■ Task description:
Using the records below, give the number of lines where the string "size" shows up. Add nothing to it.

[Opening Records for the exercise section]

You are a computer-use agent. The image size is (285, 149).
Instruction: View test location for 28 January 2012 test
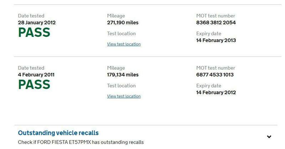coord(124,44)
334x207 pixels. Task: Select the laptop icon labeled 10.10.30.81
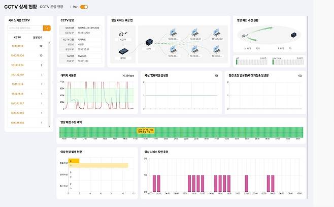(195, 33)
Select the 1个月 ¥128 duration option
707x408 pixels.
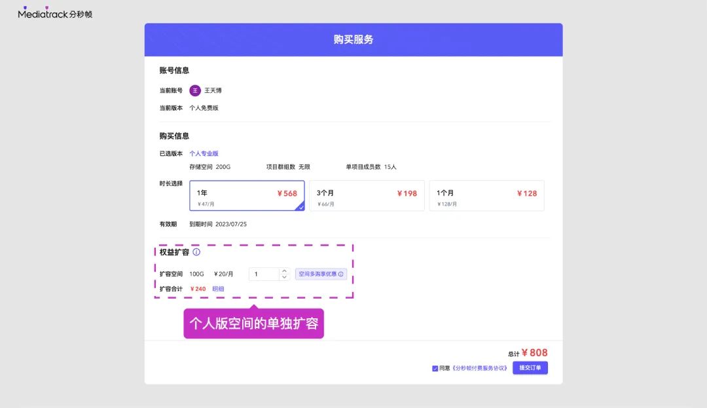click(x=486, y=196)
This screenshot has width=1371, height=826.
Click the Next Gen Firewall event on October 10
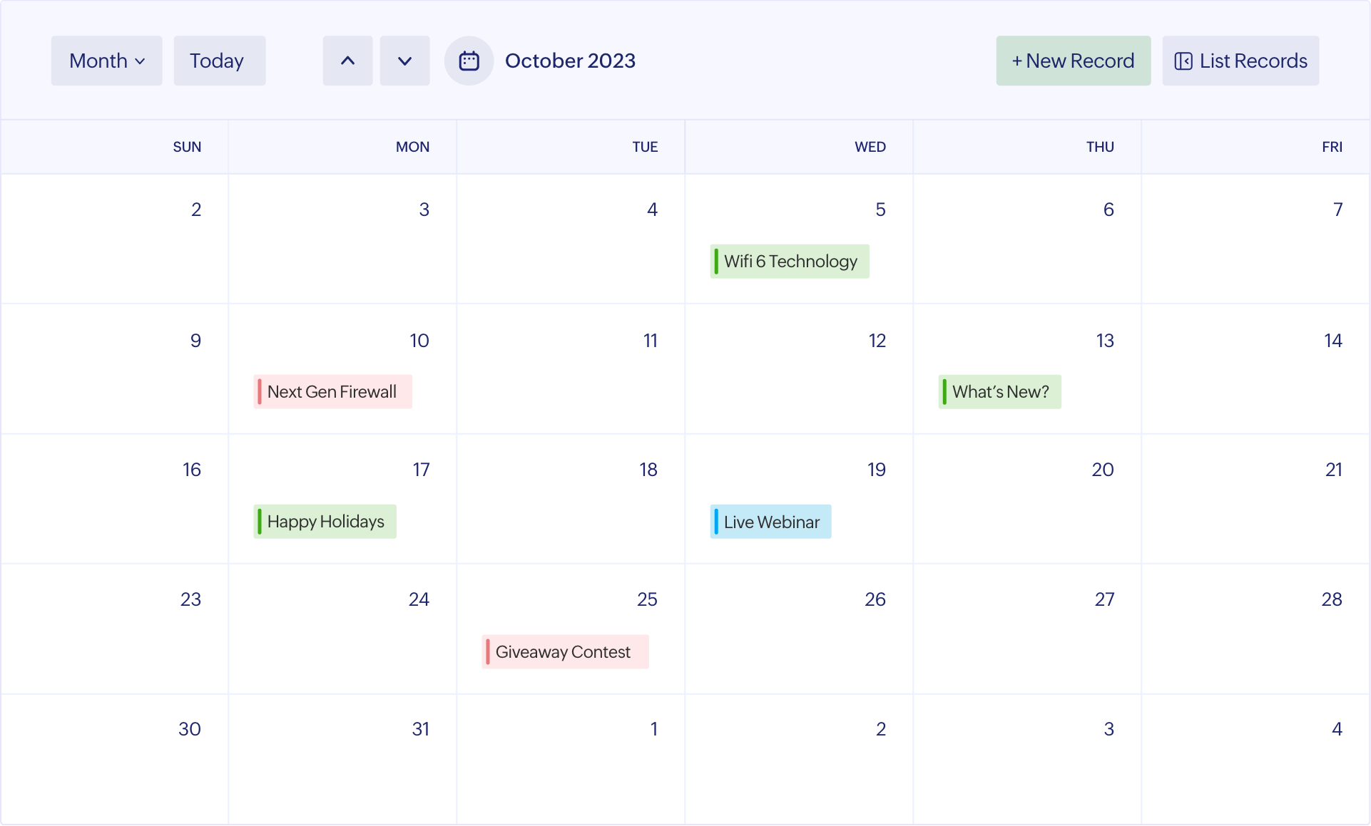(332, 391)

[Closing Records for the exercise section]
[Opening Records for the exercise section]

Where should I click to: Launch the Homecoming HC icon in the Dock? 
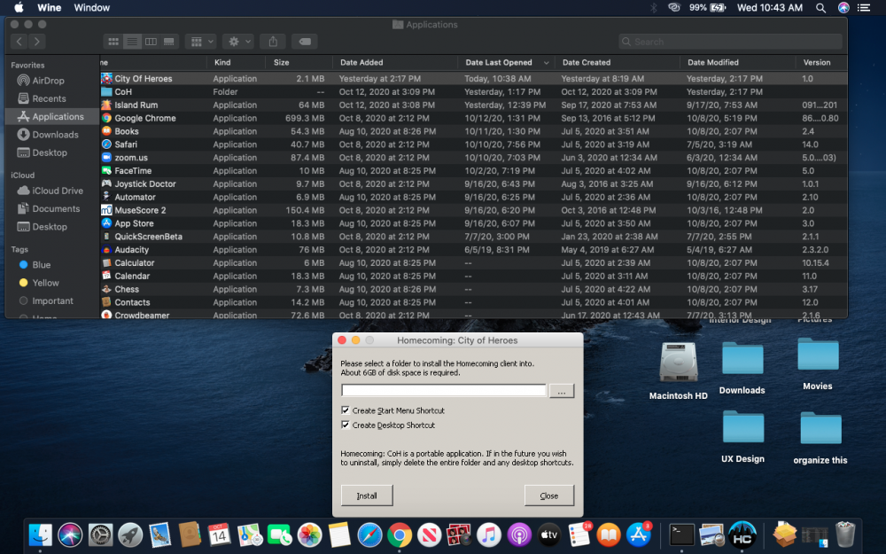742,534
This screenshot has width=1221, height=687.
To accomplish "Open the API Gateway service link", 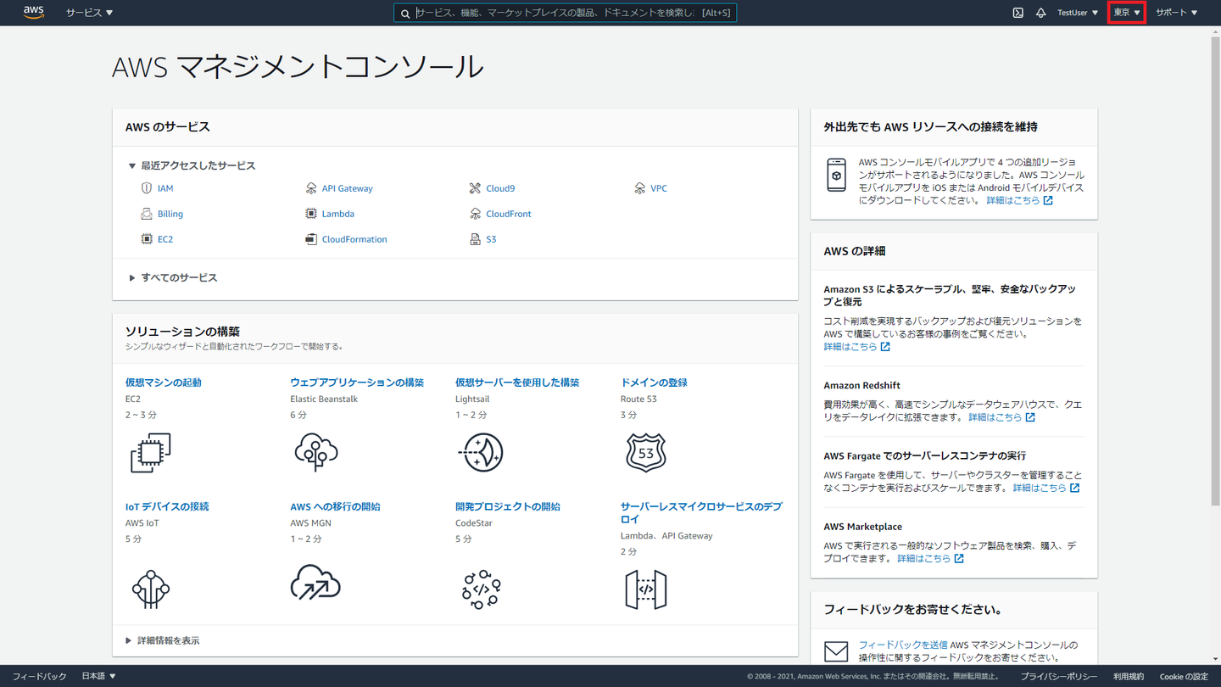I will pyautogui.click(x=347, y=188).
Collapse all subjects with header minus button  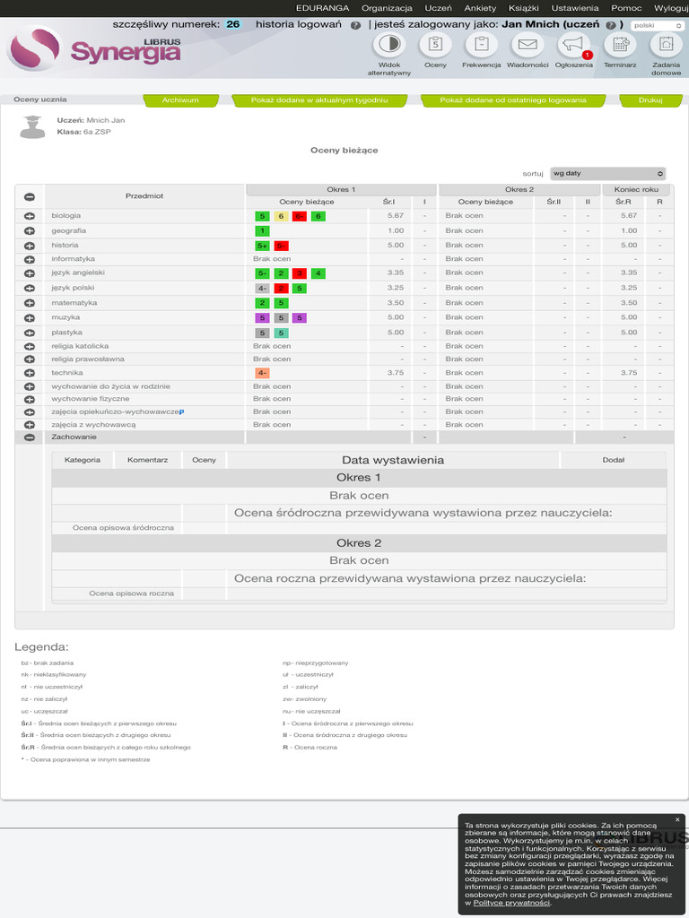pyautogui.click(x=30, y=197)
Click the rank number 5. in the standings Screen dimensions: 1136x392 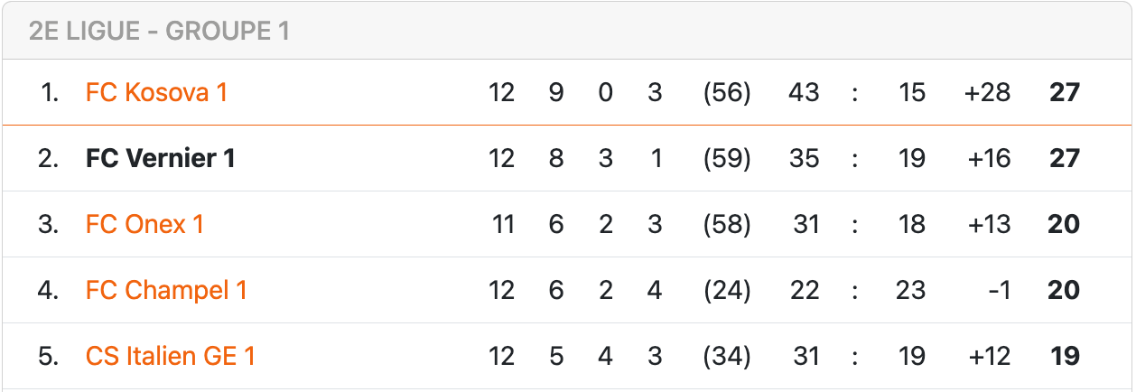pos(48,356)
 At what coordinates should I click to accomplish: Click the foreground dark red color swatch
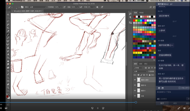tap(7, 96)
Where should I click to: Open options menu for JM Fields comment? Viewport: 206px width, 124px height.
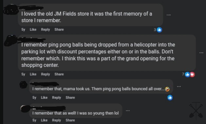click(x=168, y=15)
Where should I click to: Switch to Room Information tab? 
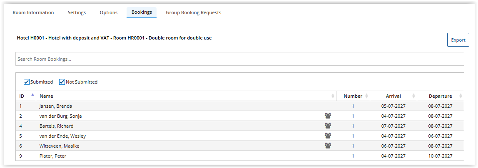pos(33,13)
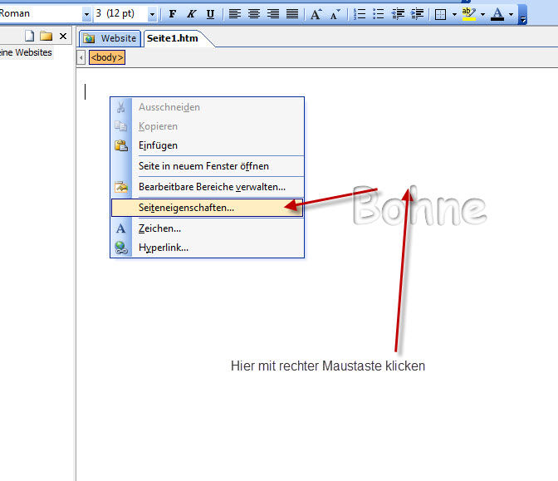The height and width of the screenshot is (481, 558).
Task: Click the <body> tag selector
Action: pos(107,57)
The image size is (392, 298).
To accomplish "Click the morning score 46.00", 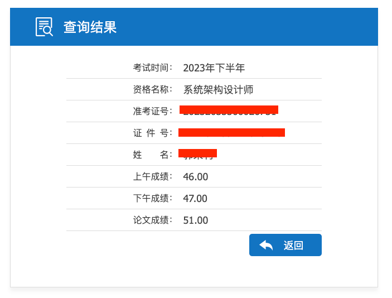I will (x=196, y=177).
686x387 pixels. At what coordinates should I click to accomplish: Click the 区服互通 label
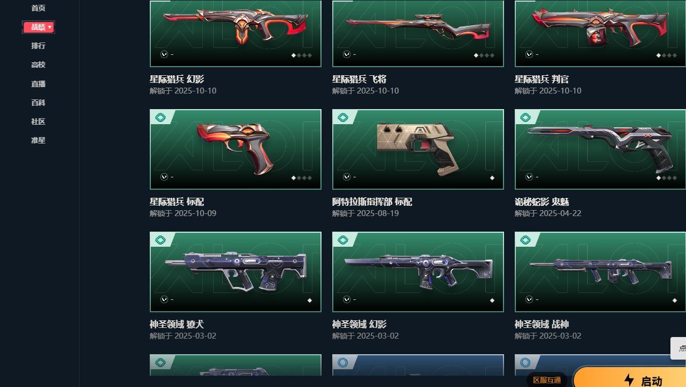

[Closing Records for the exercise section]
[Opening Records for the exercise section]

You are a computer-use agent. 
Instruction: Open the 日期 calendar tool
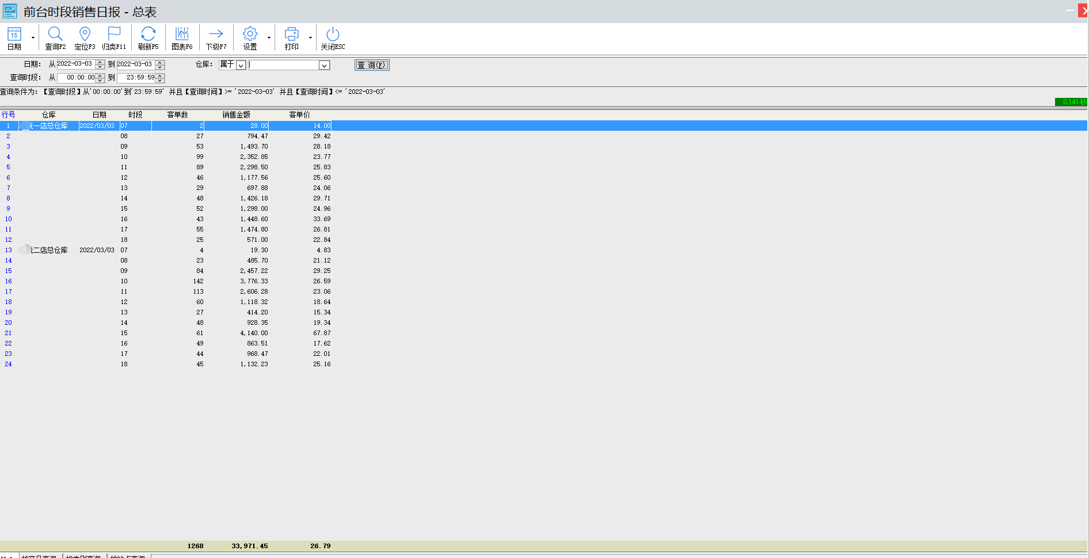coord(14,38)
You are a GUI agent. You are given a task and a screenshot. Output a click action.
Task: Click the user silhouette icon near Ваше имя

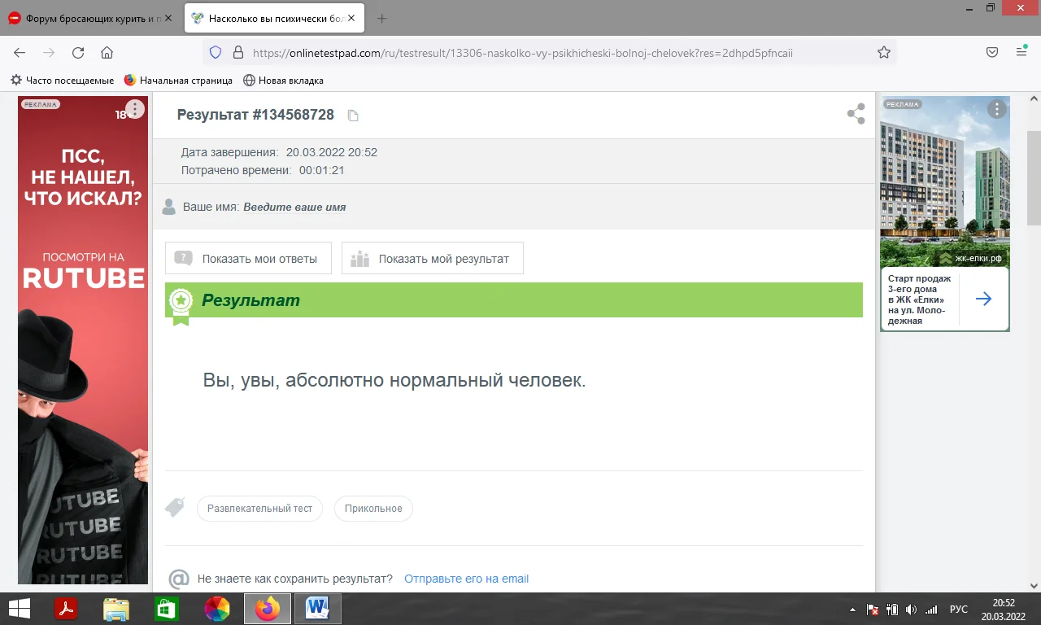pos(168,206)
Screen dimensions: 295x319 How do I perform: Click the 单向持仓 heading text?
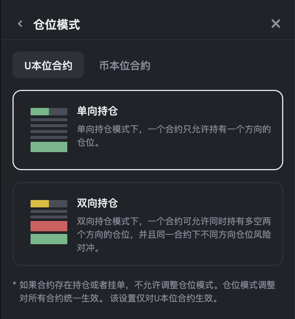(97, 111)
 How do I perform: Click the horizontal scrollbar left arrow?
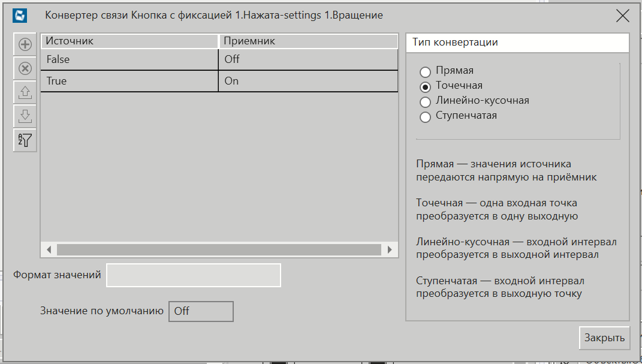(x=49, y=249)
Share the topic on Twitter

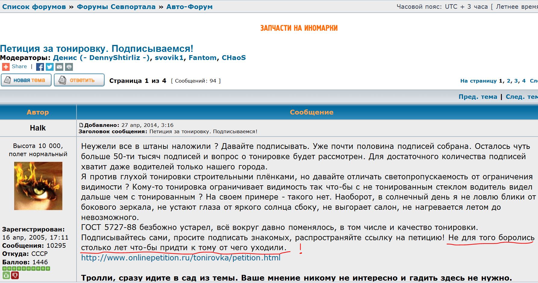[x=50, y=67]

[Closing Records for the exercise section]

■ Your response:
2